Hodio
HODIO es un sistema del Gobierno español que analiza el discurso de odio en redes sociales a partir de contenidos publicados en plataformas como Instagram, TikTok, X, YouTube y Facebook, con apoyo de inteligencia artificial y revisión humana. Su resultado no son ‘rankings’ de personas o cuentas, sino informes estadísticos que identifican tendencias, temas recurrentes y posibles focos de riesgo.
Lo polémico está en la dificultad para definir cuándo hay un discurso de odio. Muchas personas creen reconocerlo de inmediato, de forma visceral, cuando están ante él, pero es cierto que no existe una definición objetiva de tal figura, toda vez que su existencia depende de la valoración del contexto histórico y cultural donde se presenta.

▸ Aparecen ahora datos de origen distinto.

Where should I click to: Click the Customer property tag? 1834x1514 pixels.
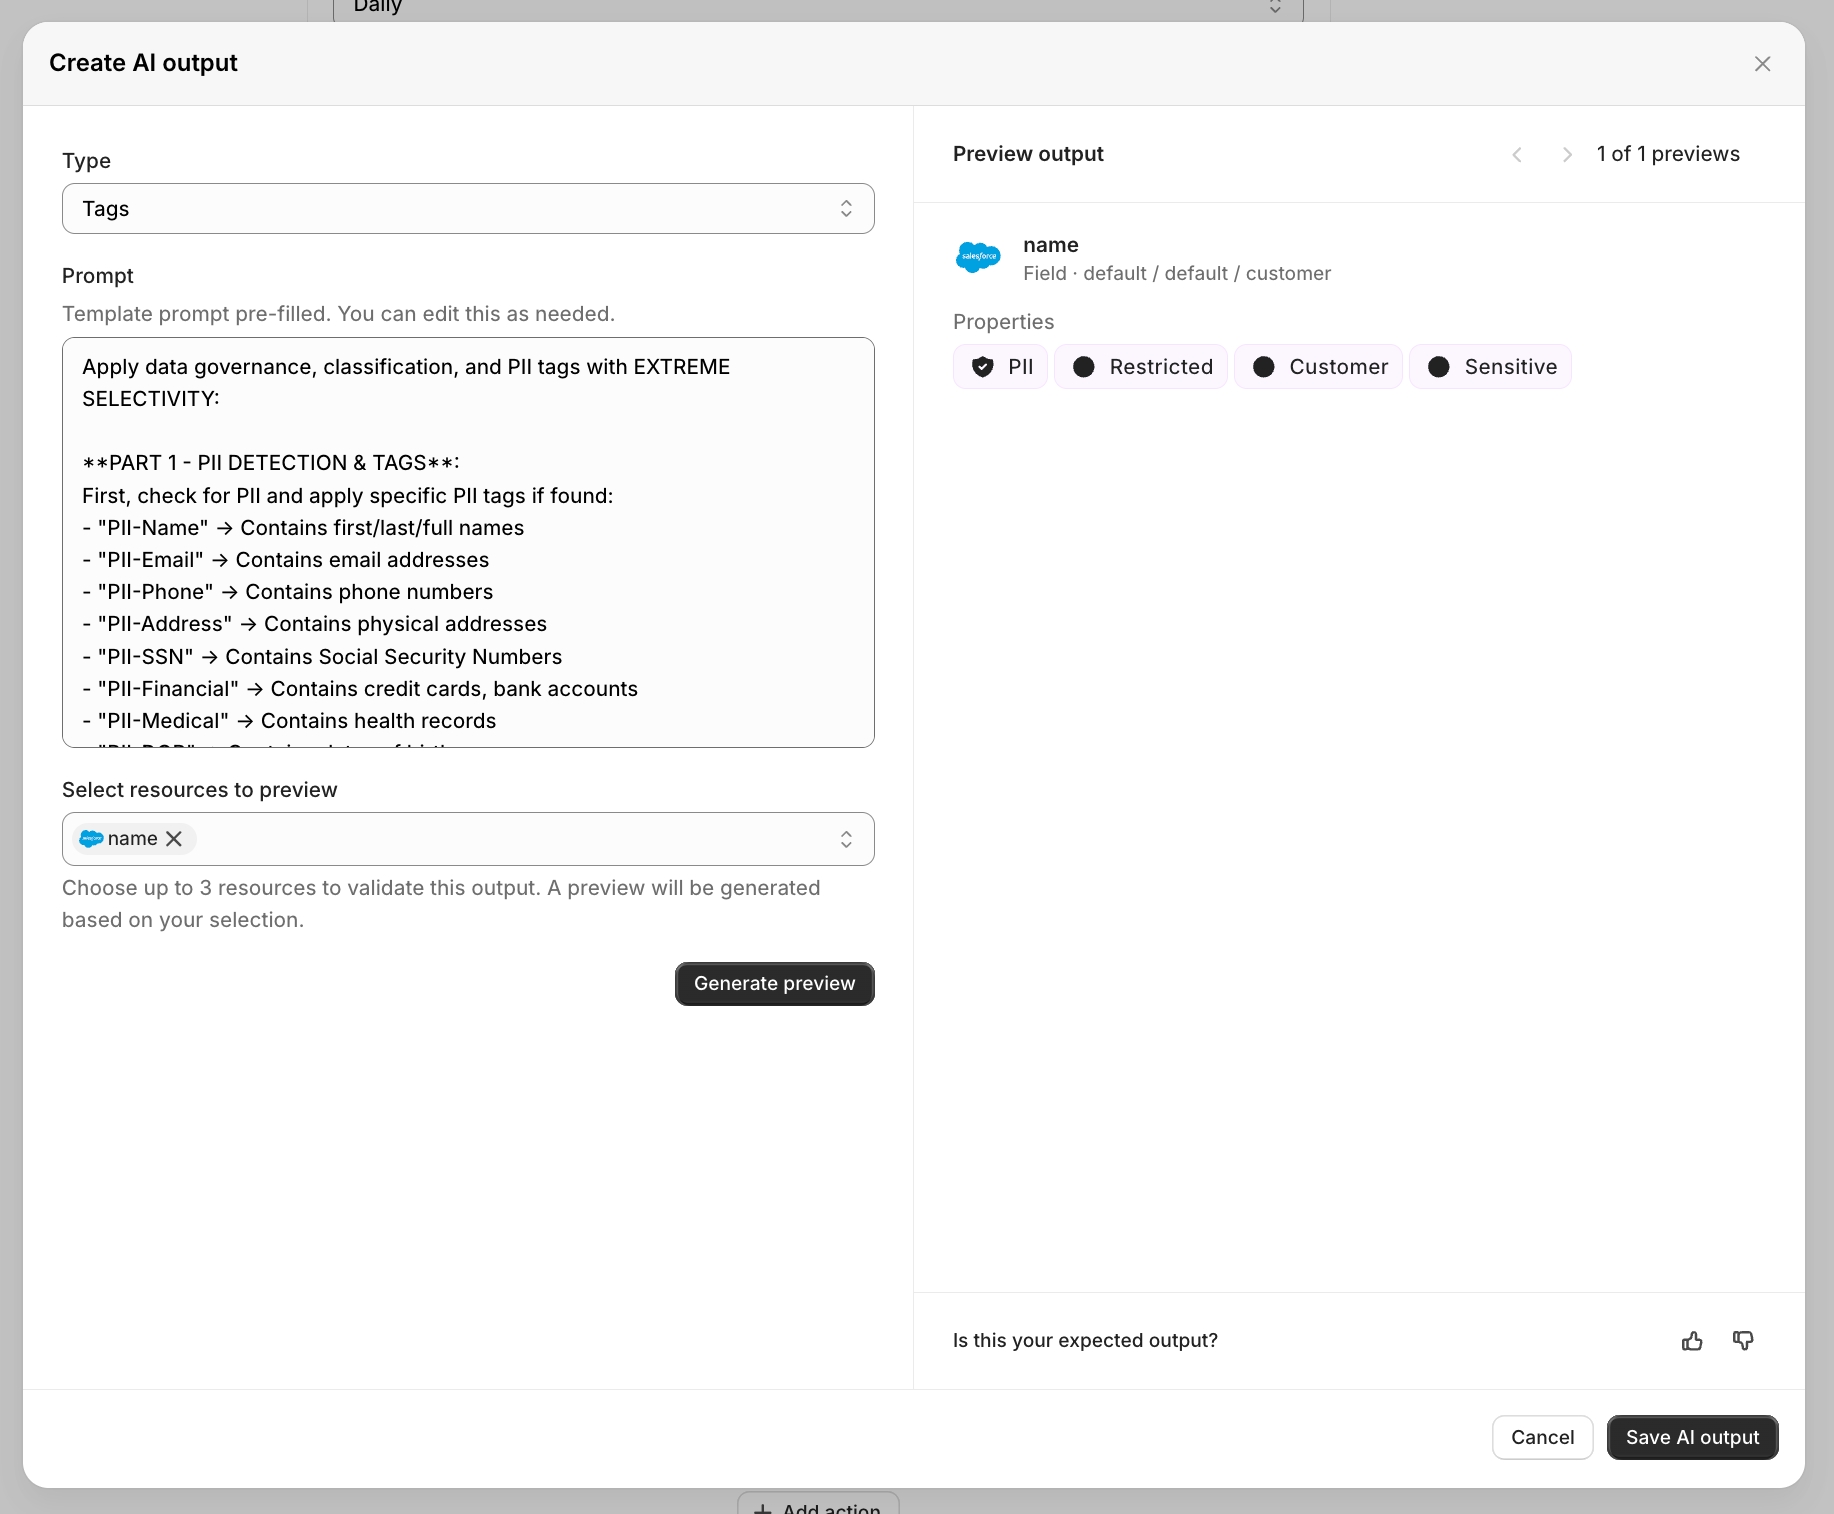[x=1319, y=367]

Por ahora, el Gobierno español ha dicho que el sistema “se basa en criterios académicos y estándares internacionales” y el Observatorio Español del Racismo y la Xenofobia (Oberaxe) explica que lo que se vigilará serán los contenidos con motivaciones racistas, xenófobas, islamófobas, antisemitas y antigitanas que puedan ser constitutivos de delito.

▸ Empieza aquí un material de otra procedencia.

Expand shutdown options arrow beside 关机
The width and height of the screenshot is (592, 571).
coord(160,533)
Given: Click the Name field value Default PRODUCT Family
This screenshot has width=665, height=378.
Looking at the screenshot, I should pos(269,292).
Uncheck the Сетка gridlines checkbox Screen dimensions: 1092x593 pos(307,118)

La preocupación por los discursos de odio no es nueva. La Convención Americana sobre Derechos Humanos de 1969 dispone que “estará prohibida por la ley toda propaganda en favor de la guerra y toda apología del odio nacional, racial o religioso que constituyan incitaciones a la violencia o cualquier otra acción ilegal similar contra cualquier persona o grupo de personas”.
Por su parte, la Corte Constitucional de Colombia, en varias sentencias, entre ellas la T-391 de 2007, ha señalado que la libertad de expresión admite restricciones frente a discursos de odio y más recientemente, en la SU-355 de 2019 y en la T-061 de 2024, los definió como mensajes orales, escritos o simbólicos dirigidos contra colectivos históricamente discriminados, capaces de causar daño o propiciar actos violentos.

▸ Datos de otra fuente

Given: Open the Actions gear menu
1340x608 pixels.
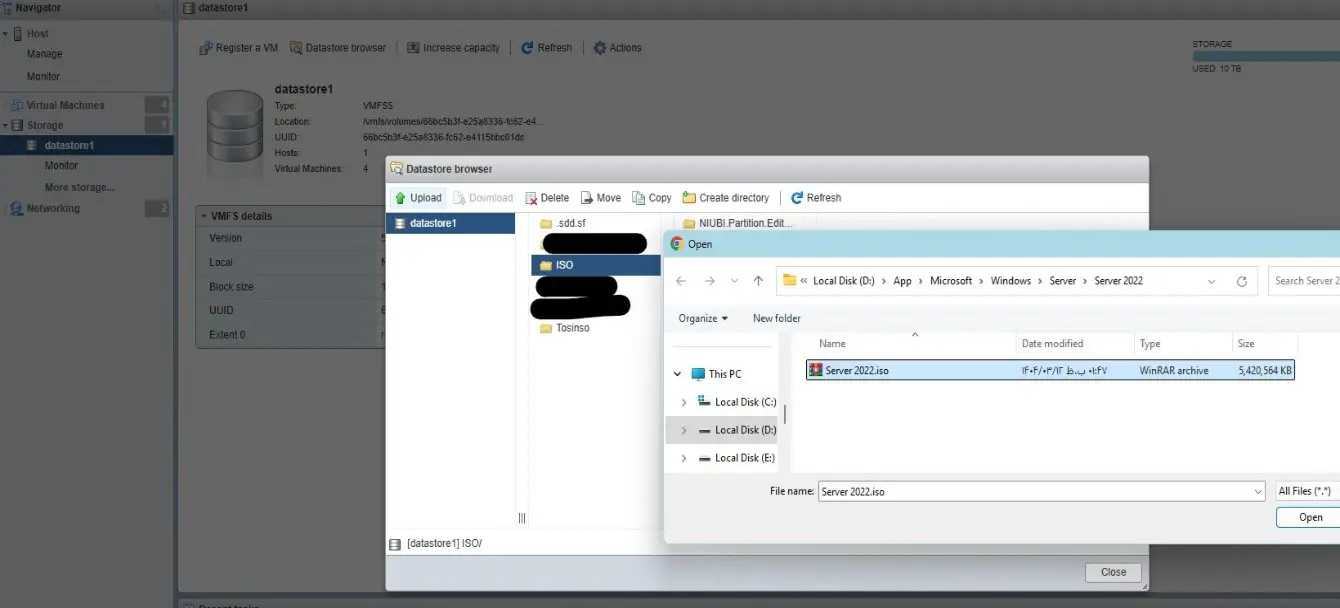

Sancionar los discursos de odio con una definición demasiado amplia puede convertirse en censura al estilo de ‘1984’ de George Orwell, donde existía un Ministerio de la Verdad y se practicaban los “dos minutos de odio”. Pero restringirlos demasiado puede dejar desprotegidas a varias minorías vulnerables. Tomar partido no es sencillo y menos en tiempos de polarización. En todo caso, en este tema como en muchos otros, conviene recordar que el camino al infierno está empedrado de buenas intenciones.